Daydreaming of Ladders

I’ve been thinking a bit about what it must be like not being freelance… and not in the usual way.

Usually I thank my lucky stars that I only have myself to answer to, that I’m totally responsible for my own successes (and failures!) and that every day I get to do something I love, the way I want to do it. All my thoughts of actual employed work have always been negative – things like being told when to arrive, when to leave, when to eat. The whole notion of that seems insane to me – especially in a creative context. I don’t just sit down and be creative. Sometimes I’m far better suited to coding websites than illustrating for example, and vice versa – so the concept of being told when I have to be in the mind frame to do one or the other just doesn’t make any sense.

Anyway – I’m getting off topic, and there’s a long long list of things I could ream off if I decided to go down that path.

But recently the idea of having a ladder has been appealing to me. I mean a direction that’s very clear and straight forward – a path to success that you just have to follow. When you work for a company, there is always a boss or a higher position.

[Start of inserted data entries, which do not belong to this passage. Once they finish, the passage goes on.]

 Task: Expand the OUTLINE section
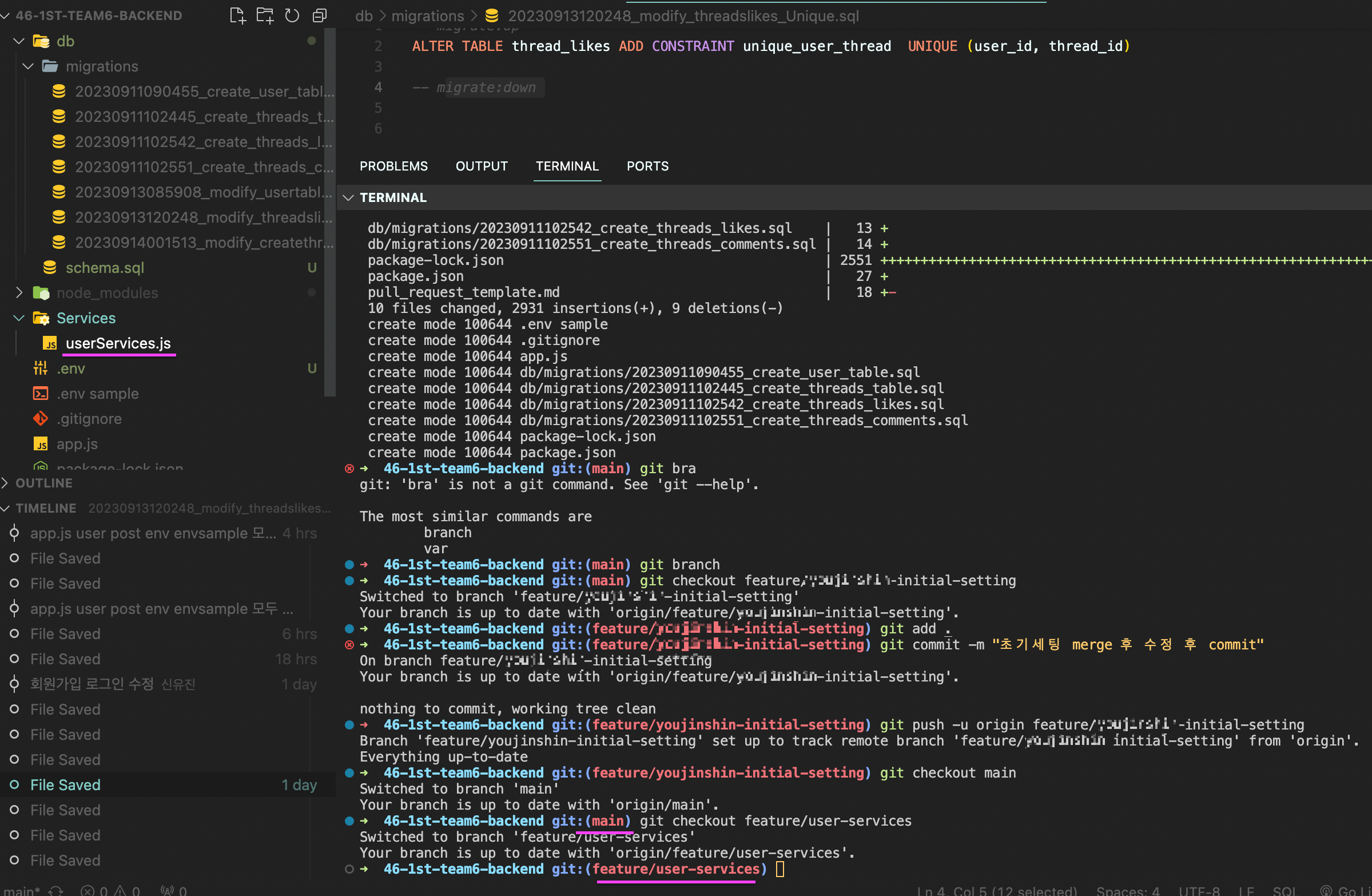click(44, 483)
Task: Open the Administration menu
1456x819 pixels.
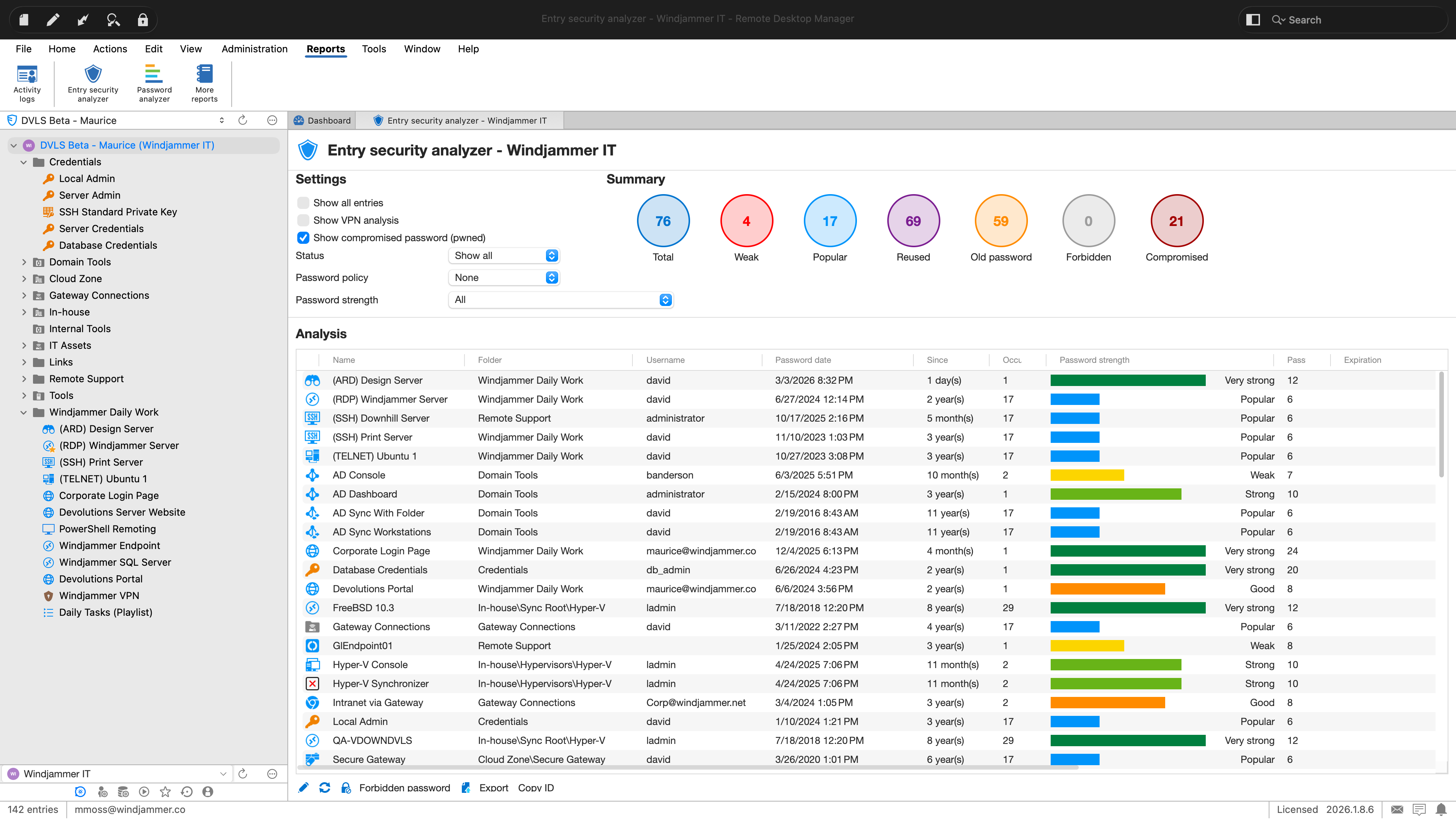Action: point(254,49)
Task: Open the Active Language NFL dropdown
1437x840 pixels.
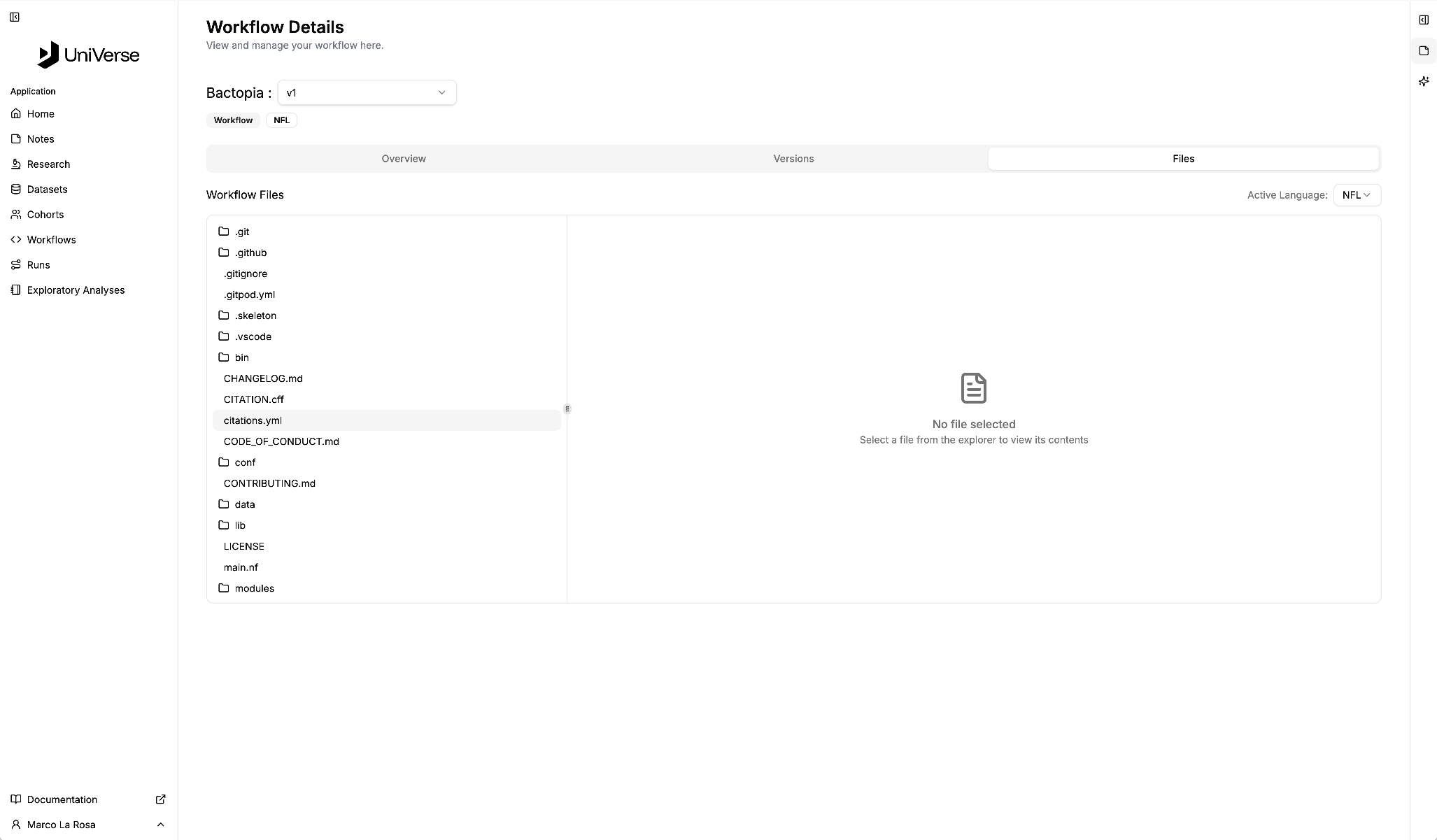Action: (1357, 195)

Another rung up on the ladder that you can be aiming for.

I quite like the idea of that.

Not having to worry about anything but excelling at your particular job until you’re able to move up to that next step.

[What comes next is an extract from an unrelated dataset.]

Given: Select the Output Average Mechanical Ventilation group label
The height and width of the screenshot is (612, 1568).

I was chatting with a freelance producer friend of mine the other day and she agreed that sometimes it just feels like we’re bumbling about in the dark, failing until we find something that works and we’re able to earn that little bit more.

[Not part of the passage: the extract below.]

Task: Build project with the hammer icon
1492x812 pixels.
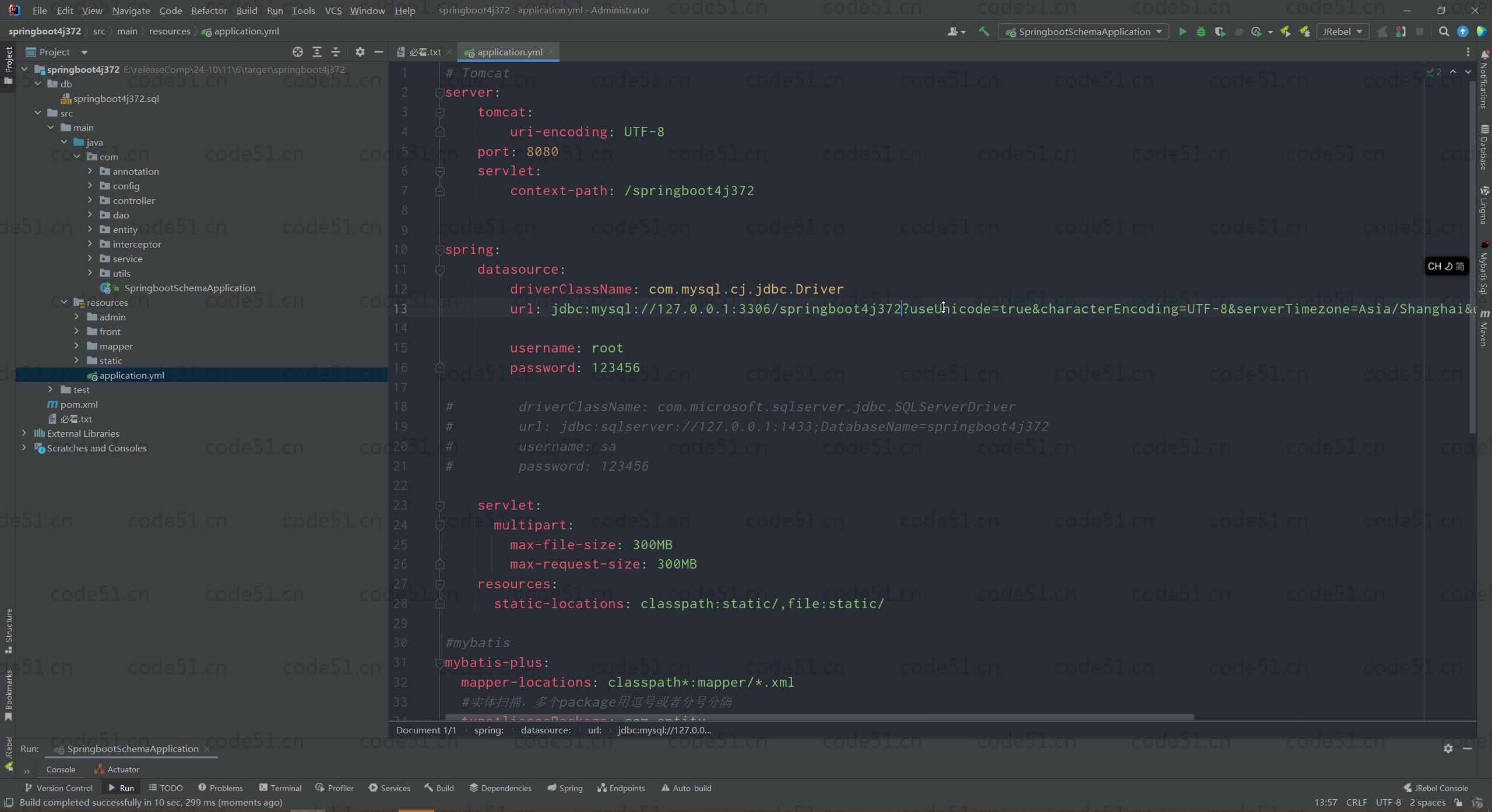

Don’t get me wrong – I find being the captain of my own ship to be incredibly satisfying, but every achievement and advancement I make seems to be very incremental. There’s no big leap forward. No levelling up. Perhaps I’m just being greedy and want the kind of satisfaction that is one of the few freelancing fails to offer. Perhaps it’s just a fleeting case of ‘the grass is greener’.

Perhaps I’ve been watching too much Mad Men.

It’s just – it’d be nice one day to get called up to the 25th floor to see Mr Sterling & Cooper and be told that the corner office is now mine “congratulations”.

Then there would probably be whiskey and sexism.